'''

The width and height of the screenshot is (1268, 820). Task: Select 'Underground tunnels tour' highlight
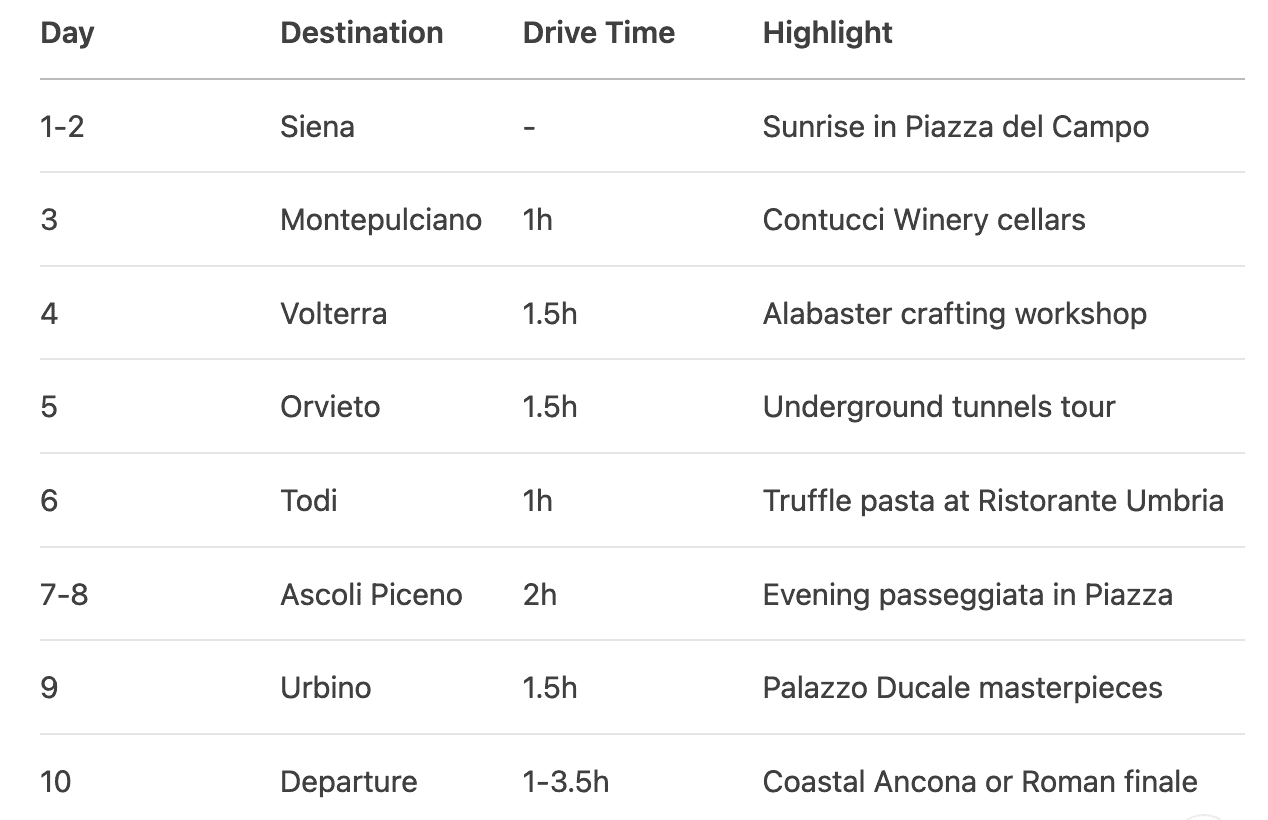coord(938,407)
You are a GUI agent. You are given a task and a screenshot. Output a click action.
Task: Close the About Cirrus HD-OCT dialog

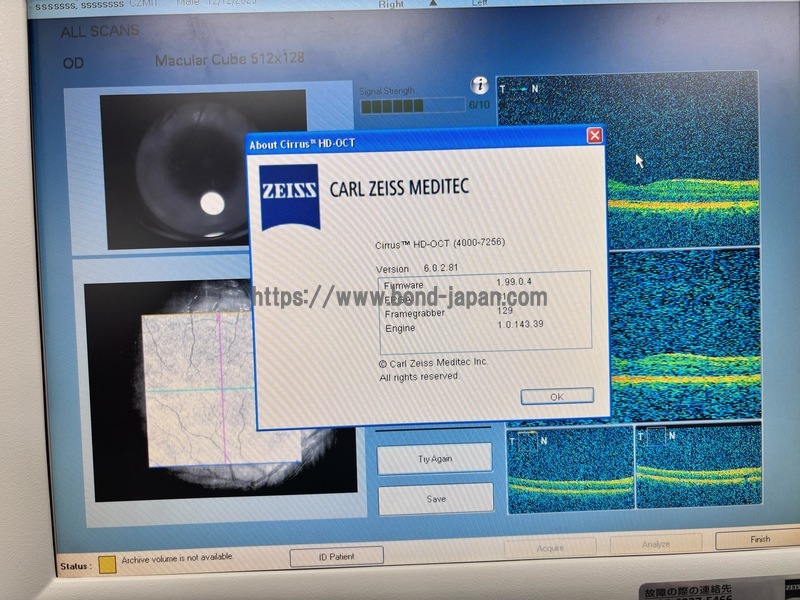[594, 135]
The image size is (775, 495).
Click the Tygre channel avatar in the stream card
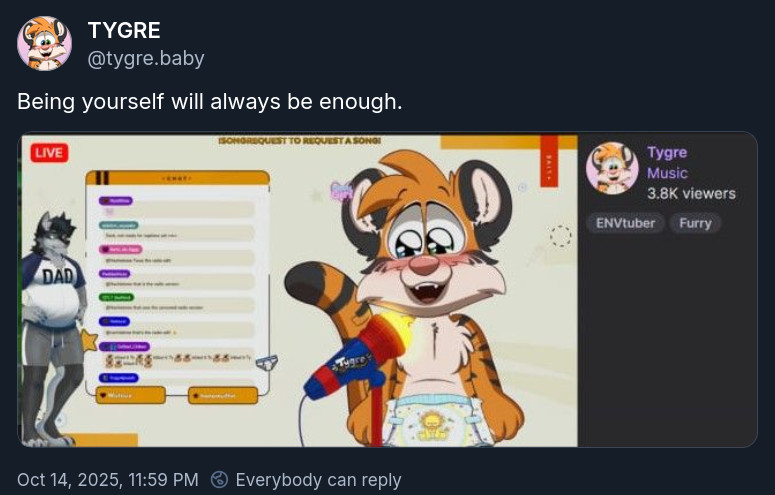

'''

## Activity
Leave the pictures out. Otherwise, output the listing above exactly.

## Output of the task
The width and height of the screenshot is (1268, 820). Task: Select 'Underground tunnels tour' highlight
coord(938,407)
You are a GUI agent. You are given a task and a screenshot. Output a click action.
Task: Close the About Cirrus HD-OCT dialog

[594, 135]
The image size is (775, 495).
Click the Tygre channel avatar in the stream card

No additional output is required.